O núcleo dos universitários que sofrem longe de suas famílias ecoa ?Minha Doce Namorada?, sucesso do início da década de 70. O protagonista de então, Cláudio Marzo, faz aqui o papel do viúvo vilão que movimenta a parte central da trama.

O núcleo jovem, horizonte preferido das adolescentes colegiais, lembra seriados contemporâneos como ?Friends?. O que ocorre também em outras novelas, em versão não estudantil, como ?Desejos de Mulher?.

A novela começa morna como pede a prudência excessiva adotada em dias de incerteza no mercado televisivo. Mas o sucesso depende de conseguir marcar alguma novidade. E para isso a temperatura média não basta.

O conflito central que move a trama opõe um rico senhor de terras, autoritário e corrupto, e um esclarecido portador da razão, aqui, o reitor da universidade. O tema que recheia o clichê, lhe conferindo atualidade, é a ecologia.

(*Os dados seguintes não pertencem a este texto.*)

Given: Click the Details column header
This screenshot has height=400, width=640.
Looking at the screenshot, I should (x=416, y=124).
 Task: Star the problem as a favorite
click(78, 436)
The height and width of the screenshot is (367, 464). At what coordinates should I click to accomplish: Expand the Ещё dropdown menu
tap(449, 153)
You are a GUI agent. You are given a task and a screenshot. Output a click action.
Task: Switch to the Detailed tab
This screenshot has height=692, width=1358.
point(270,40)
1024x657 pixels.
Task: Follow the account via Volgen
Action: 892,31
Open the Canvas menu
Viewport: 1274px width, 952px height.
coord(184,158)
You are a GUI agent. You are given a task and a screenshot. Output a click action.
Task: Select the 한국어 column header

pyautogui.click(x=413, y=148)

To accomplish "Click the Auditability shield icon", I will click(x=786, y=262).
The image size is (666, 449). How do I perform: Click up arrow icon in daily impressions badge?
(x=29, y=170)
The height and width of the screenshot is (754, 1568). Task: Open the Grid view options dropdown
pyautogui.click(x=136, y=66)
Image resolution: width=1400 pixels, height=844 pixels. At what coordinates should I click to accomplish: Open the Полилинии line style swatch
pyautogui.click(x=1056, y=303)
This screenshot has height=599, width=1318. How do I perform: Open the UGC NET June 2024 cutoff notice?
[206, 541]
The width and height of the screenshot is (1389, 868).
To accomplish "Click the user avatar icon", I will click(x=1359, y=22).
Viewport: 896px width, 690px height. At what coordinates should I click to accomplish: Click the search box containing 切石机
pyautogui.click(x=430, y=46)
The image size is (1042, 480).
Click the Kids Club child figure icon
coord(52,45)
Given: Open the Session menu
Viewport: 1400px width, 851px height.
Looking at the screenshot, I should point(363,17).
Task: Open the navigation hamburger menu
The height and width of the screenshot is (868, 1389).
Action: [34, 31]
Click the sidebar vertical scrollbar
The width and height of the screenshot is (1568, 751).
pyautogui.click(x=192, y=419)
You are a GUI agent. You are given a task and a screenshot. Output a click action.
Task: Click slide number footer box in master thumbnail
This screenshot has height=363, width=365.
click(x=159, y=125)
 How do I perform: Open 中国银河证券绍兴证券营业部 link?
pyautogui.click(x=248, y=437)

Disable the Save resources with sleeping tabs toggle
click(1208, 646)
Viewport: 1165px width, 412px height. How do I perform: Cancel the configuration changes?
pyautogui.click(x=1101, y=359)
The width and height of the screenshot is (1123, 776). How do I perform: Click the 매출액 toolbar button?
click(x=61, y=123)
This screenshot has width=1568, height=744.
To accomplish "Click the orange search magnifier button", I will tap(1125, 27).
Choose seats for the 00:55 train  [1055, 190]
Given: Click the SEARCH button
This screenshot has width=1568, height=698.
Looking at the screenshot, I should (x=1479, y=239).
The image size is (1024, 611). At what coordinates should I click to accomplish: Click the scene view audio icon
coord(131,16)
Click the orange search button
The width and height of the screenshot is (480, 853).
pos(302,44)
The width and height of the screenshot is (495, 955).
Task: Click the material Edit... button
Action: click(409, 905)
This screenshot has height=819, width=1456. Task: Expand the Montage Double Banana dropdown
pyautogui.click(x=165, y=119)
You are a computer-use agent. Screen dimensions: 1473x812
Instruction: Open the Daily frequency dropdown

Clara (Helena Ranaldi) encarna mais uma mulher moderna, forte e decidida. A personagem defende o projeto preservacionista da universidade. Seu encontro com Edu (Fábio Assunção), professor entendido de árvores e plantas, pai dedicado e solteiro, promete. Aqui a trama tem liga porque reúne algo mais do que o feijão com arroz que alimenta a fofoca das vizinhas. (Esther Hamburger é antropóloga e professora da ECA-USP)"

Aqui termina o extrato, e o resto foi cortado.